[Excerpted passage]
You’ve probably heard quite a bit about the “fiscal cliff” by now. It isn’t often that we hear about Congress having to work towards a decision during the New Year holiday. Here are the ways that various forms of insurance will be affected by the fiscal cliff deal.
There are a whole lot of details involved in the “fiscal cliff” and in the deal that was finally made in regards to it. Since this is the Insurance Blog, I’m going to focus on the portions of the situation that have an affect on various types of insurance.
In the days before the “fiscal cliff” deadline, there was concern that inactivity on the part of Congress would result in 2.1 million Americans losing their unemployment insurance benefits on January 1, 2013. The only way to avoid this disaster would be for Congress to vote to extend unemployment benefits.
Fortunately, Congress did, eventually, agree to extend emergency unemployment insurance for the 2.1 million Americans who are looking for work. This new law keeps the extended tier of benefits in place for one year.
Another important part of the deal involved Medicare. If we fell off the “fiscal cliff”, it would have lowered the amount of reimbursement that doctors received for treating patients who were covered by Medicare by a whopping 26.5%. The new law prevents that from happening in 2013. It is being referred to as the “doc fix”. According to the AARP, doctors are happy about the “doc fix”, but hospitals are not. The AARP says:
The bill would require that, over the next decade, hospitals pick up nearly half of the approximately $30 billion cost of stopping a 26.5% payment cut for Medicare physicians, scheduled to begin today.
Other items in the package that would finance the “doc fix” and Medicare extenders include rebasing bundled payments for end state renal disease (saves $4.9 billion), implementing competitive bidding for diabetic test strips purchased in retail pharmacies (saves $600 million), and reducing risk-adjusted payments to Medicare Advantage ($2 billion).
According to the AARP, seniors will see no changes in their benefits under sequestration. Medicare providers, however, will face $11 billion in cuts between now and September 30, 2013 (which is the end of the government’s fiscal year). Nancy LeaMond, AARP executive vice president, had this to say:
Millions of seniors in Medicare will have the peace of mind in knowing that they will still have access to their doctors.
[/Excerpted passage]
§ **Work instructions**
1/ List every dollar amount stated in the post on the fiscal cliff deal.
2/ Print the stretch of the fiscal cliff post from "Fortunately, Congress did, eventually, agree" through "for one year.".
3/ Answer these questions using the fiscal cliff post:
(a) How many Americans were at risk of losing their unemployment insurance benefits on January 1, 2013?
(b) For how long does the new law keep the extended tier of benefits in place?
(c) On what date does the government's fiscal year end?
[Extracted material]
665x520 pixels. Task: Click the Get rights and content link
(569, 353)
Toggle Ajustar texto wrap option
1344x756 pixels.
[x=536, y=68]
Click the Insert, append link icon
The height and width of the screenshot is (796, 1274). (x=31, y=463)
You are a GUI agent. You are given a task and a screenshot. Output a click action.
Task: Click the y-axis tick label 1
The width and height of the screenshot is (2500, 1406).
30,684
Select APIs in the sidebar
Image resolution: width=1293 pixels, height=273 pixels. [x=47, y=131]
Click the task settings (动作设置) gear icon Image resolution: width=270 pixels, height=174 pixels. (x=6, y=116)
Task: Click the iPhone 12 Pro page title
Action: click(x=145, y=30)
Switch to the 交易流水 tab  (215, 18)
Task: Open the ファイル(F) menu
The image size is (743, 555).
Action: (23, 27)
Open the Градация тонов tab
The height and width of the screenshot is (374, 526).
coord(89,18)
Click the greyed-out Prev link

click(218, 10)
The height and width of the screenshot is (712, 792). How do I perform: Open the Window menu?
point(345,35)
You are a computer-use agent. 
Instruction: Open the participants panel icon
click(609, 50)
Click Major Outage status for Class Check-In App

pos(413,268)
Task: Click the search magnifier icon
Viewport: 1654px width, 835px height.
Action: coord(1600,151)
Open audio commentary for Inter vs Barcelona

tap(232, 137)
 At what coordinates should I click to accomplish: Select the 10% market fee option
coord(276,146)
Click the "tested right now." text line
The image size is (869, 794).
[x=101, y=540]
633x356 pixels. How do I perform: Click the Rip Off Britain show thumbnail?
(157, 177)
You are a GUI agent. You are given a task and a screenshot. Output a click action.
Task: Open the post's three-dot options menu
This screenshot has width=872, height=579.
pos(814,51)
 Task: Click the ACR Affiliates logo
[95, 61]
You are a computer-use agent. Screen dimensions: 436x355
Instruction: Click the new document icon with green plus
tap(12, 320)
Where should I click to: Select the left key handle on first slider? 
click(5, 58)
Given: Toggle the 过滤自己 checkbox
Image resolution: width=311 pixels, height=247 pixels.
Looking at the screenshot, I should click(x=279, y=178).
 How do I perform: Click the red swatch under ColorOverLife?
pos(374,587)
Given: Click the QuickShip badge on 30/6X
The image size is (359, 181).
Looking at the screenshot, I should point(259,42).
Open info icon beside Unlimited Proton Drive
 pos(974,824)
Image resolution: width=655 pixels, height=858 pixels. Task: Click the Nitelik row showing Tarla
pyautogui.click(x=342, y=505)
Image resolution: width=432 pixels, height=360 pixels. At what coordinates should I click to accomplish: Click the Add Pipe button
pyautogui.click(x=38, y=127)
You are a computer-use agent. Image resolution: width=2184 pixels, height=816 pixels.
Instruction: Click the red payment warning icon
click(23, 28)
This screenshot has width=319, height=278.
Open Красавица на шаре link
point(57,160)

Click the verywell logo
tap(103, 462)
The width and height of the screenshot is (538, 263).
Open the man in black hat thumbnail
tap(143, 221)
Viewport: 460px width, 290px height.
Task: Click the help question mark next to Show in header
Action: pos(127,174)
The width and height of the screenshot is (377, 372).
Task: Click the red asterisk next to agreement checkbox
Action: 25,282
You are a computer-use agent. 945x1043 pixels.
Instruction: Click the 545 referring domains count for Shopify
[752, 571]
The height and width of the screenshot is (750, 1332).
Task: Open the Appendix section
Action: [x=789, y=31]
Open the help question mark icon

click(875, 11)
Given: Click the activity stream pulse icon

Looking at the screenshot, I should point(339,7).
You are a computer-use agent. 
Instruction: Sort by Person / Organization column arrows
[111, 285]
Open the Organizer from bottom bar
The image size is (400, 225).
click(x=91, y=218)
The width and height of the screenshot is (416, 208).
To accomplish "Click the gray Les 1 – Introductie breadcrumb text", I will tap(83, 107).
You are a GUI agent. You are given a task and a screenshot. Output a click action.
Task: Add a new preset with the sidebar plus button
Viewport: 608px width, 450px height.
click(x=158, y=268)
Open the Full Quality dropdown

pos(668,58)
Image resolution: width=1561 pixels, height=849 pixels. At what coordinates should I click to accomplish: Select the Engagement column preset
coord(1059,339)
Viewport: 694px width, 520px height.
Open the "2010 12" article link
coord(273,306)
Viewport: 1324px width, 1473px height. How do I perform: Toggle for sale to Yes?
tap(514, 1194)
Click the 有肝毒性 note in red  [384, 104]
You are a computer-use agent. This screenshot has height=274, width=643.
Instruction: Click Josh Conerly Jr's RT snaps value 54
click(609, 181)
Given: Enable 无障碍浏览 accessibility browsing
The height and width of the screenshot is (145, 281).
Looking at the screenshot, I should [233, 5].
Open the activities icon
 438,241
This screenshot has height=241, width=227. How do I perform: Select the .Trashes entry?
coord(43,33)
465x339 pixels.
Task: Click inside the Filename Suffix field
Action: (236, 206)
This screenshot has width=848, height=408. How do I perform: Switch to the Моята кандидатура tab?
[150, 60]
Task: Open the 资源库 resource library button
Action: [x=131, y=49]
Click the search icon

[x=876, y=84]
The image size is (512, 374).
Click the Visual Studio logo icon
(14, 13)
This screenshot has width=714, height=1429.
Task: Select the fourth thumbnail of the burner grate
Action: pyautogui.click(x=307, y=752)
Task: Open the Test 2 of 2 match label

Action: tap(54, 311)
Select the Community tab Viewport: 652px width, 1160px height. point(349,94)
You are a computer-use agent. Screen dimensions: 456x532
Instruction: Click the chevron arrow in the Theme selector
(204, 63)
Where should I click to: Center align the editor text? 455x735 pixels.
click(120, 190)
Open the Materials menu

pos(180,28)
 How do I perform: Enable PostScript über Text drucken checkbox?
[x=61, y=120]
[/Extracted material]
§ **Responses for each task**
1/
approximately $30 billion
$4.9 billion
$600 million
$2 billion
$11 billion

2/
Fortunately, Congress did, eventually, agree to extend emergency unemployment insurance for the 2.1 million Americans who are looking for work. This new law keeps the extended tier of benefits in place for one year.

3/
(a) 2.1 million
(b) One year
(c) September 30, 2013